• _Source document_:
..............................
[JOSS REVIEW] Cannot run P.cleanit()

Comments are for openjournals/joss-reviews#3666 (comment).

Following 2 - Profiles extraction, unsupervised sand labelling and cleaning.ipynb, I get a MergeError: Merge keys are not unique in right dataset; not a one-to-one merge error when running P.cleanit.

sandpyper/examples/2 - Profiles extraction, unsupervised sand labelling and cleaning.ipynb

Lines 3396 to 3399 in ce542c6

    
           "P.cleanit(l_dicts=l_dicts,\n", 
        
           "          watermasks_path=watermasks_path,\n", 
        
           "          shoremasks_path=shoremasks_path,\n", 
        
           "          label_corrections_path=label_corrections_path)"

Looks like the validation when merging the dataframe is failing, potentially because of multiple matches in the dataframe?

sandpyper/sandpyper/common.py

Lines 2268 to 2269 in ce542c6

    
           classed_df_finetuned=to_clean_classified.merge(right=to_update_finetune.loc[:,['point_id','finetuned_label']], # Left Join 
        
                                        how='left', validate='one_to_one')

I saved the to_clean_classified and to_update_finetune dataframes before the error is thrown:

Thx @chrisleaman for reporting this.
By following what I wrote here you should be able to make it work.
..............................
• _What is required_:
Duplicate the part of the bug report above that runs from "sandpyper/examples/2 - Profiles" up to and including "in the dataframe?", keeping every character unchanged.
..............................
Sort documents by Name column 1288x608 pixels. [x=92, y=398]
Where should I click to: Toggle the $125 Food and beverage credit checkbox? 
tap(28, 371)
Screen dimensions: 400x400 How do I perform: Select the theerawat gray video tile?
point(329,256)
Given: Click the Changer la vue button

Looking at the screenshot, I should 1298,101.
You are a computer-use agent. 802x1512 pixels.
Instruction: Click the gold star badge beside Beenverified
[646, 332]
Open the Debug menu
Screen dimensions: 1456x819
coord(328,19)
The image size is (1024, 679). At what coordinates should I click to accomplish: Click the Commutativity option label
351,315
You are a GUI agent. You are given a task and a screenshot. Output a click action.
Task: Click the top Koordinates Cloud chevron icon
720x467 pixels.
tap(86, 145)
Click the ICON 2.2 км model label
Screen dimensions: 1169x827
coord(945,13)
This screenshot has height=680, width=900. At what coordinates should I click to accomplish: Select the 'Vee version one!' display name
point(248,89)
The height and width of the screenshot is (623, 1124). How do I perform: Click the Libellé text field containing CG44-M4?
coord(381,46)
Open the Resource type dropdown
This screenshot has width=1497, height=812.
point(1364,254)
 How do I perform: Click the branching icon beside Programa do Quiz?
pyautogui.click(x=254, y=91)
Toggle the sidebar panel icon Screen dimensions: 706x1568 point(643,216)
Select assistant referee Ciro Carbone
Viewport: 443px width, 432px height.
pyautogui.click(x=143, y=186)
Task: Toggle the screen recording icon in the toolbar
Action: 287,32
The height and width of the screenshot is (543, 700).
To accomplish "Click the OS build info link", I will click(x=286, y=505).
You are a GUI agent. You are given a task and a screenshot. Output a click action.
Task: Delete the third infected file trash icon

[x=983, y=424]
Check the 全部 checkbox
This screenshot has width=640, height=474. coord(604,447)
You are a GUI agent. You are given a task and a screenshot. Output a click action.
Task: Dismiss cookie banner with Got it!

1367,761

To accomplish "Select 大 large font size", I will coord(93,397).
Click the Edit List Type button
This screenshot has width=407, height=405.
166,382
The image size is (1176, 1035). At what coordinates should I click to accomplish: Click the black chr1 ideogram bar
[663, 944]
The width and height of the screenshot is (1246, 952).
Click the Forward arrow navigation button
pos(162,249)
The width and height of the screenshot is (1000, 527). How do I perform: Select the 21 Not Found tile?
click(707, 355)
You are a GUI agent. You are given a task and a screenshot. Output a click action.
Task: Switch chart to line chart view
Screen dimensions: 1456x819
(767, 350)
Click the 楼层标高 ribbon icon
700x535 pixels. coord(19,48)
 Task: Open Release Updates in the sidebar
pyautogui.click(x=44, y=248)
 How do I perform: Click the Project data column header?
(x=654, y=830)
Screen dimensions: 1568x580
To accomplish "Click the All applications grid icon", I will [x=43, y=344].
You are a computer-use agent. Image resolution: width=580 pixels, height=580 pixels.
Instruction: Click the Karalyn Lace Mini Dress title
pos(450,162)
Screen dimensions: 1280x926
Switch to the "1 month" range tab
..............................
• _Final result_:
sandpyper/examples/2 - Profiles extraction, unsupervised sand labelling and cleaning.ipynb

Lines 3396 to 3399 in ce542c6

    
           "P.cleanit(l_dicts=l_dicts,\n", 
        
           "          watermasks_path=watermasks_path,\n", 
        
           "          shoremasks_path=shoremasks_path,\n", 
        
           "          label_corrections_path=label_corrections_path)"

Looks like the validation when merging the dataframe is failing, potentially because of multiple matches in the dataframe?